I seek help from R specialists about recoding factors using the base R. My question is about why one notation works while the other doesn’t in R.
I generate a vector with five categories and 300 observations. I convert the vector to a factor and generate the following tabulation.
x <- sample(c("a", "b", "c", "d", "e", "f"), 300, replace = TRUE)
x <-factor(x)
> table(x)
a b c d e f
57 58 51 45 45 44
> table(as.numeric(x))
1 2 3 4 5 6
57 58 51 45 45 44
Note that by using as.numeric option, I could see the internal level structure for the respective character notation.

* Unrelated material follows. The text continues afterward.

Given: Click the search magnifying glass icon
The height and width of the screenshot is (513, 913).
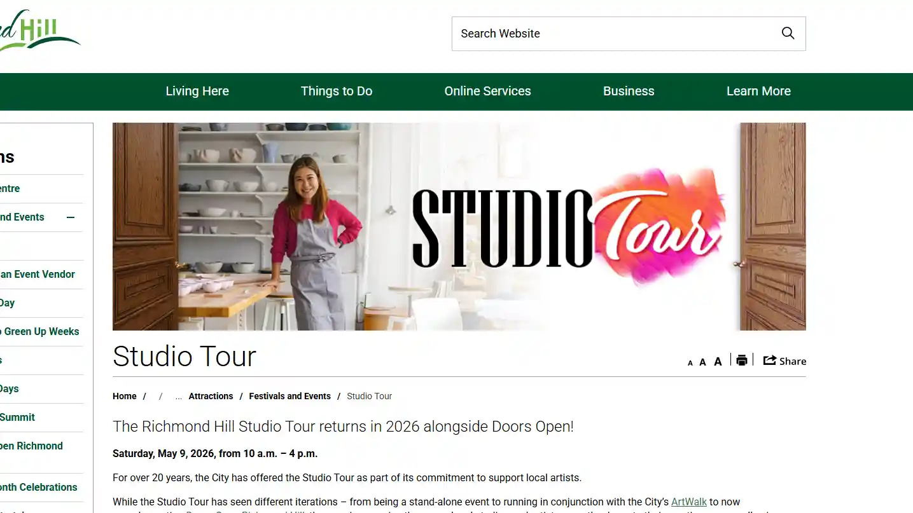Looking at the screenshot, I should point(788,33).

Let’s say, I would like to recode categories a and f as missing. I can accomplish this with the following code.
x[as.numeric(x) %in% c(1,6)] <- NA
> table(factor(x))
b c d e
58 51 45 45
Where 1 and 6 corresponding to a and f.
Note that I have used the position of the levels rather than the levels themselves to convert the values to missing.
So far so good.
Now let’s assume that I would like to convert categories a and f to grades. The following code, I thought, work, but it didn’t. It returns varying and erroneous answers.

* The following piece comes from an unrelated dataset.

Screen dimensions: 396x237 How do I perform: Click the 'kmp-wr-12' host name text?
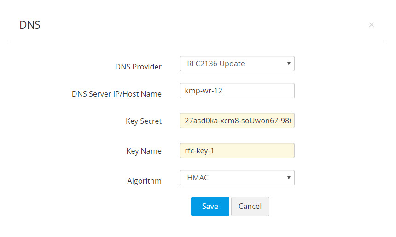pos(204,91)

# Recode and a and f as grades
x <- sample(c("a", "b", "c", "d", "e", "f"), 300, replace = TRUE)
x <-factor(x)
table(as.numeric(x))
levels(x)[as.numeric(x) %in% c(1,6)] <- "grades"
table(factor(x))
a b c grades e f
46 46 56 52 42 58
However, when I refer to levels explicitly, the script works as intended. See the script below.
x <- sample(c("a", "b", "c", "d", "e", "f"), 300, replace = TRUE)
x <-factor(x); table(x)
my.list = c("a", "f")
levels(x)[levels(x) %in% my.list] <- "grades"
table(factor(x))
grades b c d e
110 49 40 45 56
Hence the question is why one method works and the other doesn’t?